** ENTRIES SUPPLIED follows **

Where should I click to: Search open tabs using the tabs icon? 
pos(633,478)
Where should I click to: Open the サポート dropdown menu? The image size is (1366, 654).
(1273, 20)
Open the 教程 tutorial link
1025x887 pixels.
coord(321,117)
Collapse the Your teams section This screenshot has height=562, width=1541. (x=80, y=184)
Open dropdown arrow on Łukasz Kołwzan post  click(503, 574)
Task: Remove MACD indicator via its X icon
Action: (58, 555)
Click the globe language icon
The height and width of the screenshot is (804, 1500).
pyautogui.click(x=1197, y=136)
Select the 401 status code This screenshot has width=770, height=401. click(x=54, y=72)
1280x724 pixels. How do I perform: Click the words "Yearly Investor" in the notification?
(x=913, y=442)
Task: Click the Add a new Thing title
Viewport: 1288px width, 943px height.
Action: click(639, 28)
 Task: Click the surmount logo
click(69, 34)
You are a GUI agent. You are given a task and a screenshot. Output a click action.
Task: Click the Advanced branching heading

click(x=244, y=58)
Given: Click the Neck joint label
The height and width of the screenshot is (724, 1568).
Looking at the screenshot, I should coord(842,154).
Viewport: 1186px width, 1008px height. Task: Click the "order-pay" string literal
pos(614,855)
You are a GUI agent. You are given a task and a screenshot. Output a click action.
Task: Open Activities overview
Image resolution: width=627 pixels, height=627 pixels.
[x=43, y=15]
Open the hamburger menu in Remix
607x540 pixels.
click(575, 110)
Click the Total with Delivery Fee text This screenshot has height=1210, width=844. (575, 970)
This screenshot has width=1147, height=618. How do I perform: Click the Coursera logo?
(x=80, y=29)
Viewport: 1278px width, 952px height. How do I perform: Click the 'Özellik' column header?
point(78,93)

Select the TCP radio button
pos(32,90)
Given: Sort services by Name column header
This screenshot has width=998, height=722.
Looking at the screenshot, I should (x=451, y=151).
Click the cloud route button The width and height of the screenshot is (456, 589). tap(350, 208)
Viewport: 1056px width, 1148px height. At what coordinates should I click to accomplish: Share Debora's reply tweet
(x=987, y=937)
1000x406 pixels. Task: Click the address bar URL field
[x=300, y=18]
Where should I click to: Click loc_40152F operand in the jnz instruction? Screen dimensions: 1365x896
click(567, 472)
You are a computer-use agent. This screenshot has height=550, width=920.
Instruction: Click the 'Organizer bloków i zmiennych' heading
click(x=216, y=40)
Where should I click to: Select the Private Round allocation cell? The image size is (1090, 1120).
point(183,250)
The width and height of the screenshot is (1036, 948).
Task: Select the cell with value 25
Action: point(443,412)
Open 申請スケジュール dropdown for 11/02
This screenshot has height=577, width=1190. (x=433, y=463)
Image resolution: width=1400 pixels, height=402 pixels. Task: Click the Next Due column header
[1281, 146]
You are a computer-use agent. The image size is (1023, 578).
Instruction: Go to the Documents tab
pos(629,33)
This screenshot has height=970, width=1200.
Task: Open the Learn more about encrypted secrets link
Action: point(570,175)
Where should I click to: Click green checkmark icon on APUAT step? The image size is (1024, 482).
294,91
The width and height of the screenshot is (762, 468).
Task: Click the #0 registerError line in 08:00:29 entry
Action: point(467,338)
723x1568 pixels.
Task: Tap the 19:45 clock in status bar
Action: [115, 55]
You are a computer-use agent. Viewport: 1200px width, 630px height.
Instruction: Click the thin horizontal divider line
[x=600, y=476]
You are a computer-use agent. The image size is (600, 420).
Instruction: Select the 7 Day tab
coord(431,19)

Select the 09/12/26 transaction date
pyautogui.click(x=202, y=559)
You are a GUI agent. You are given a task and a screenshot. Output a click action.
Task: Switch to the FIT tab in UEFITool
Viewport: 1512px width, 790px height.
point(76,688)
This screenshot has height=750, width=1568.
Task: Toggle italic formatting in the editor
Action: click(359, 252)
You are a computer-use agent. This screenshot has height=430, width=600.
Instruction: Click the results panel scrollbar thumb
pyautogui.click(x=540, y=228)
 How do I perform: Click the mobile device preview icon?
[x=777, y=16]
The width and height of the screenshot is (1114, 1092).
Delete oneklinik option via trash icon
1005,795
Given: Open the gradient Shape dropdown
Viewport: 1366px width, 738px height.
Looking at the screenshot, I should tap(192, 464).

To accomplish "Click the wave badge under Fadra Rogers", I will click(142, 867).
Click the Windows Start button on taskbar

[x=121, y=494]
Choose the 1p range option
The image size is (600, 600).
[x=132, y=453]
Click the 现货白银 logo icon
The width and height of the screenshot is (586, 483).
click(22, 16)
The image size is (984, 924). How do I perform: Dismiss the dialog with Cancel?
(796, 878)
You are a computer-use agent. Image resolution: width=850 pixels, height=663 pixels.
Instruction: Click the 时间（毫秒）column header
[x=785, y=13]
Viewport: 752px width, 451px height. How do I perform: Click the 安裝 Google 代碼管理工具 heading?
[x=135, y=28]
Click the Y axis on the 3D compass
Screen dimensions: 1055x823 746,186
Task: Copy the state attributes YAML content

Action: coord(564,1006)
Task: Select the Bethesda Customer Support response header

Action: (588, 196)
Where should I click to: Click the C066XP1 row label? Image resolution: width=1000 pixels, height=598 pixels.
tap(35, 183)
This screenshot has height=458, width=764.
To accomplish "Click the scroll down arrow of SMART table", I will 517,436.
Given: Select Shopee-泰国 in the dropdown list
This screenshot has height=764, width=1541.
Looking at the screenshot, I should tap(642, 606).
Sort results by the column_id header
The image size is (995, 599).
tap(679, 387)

** End of ENTRIES SUPPLIED **

Set down only the lines from the line with "Sort results by the column_id header" through the last line of the data above, keeping both the first and the last.

» **ANSWER FOR THIS EXERCISE**
Sort results by the column_id header
The image size is (995, 599).
tap(679, 387)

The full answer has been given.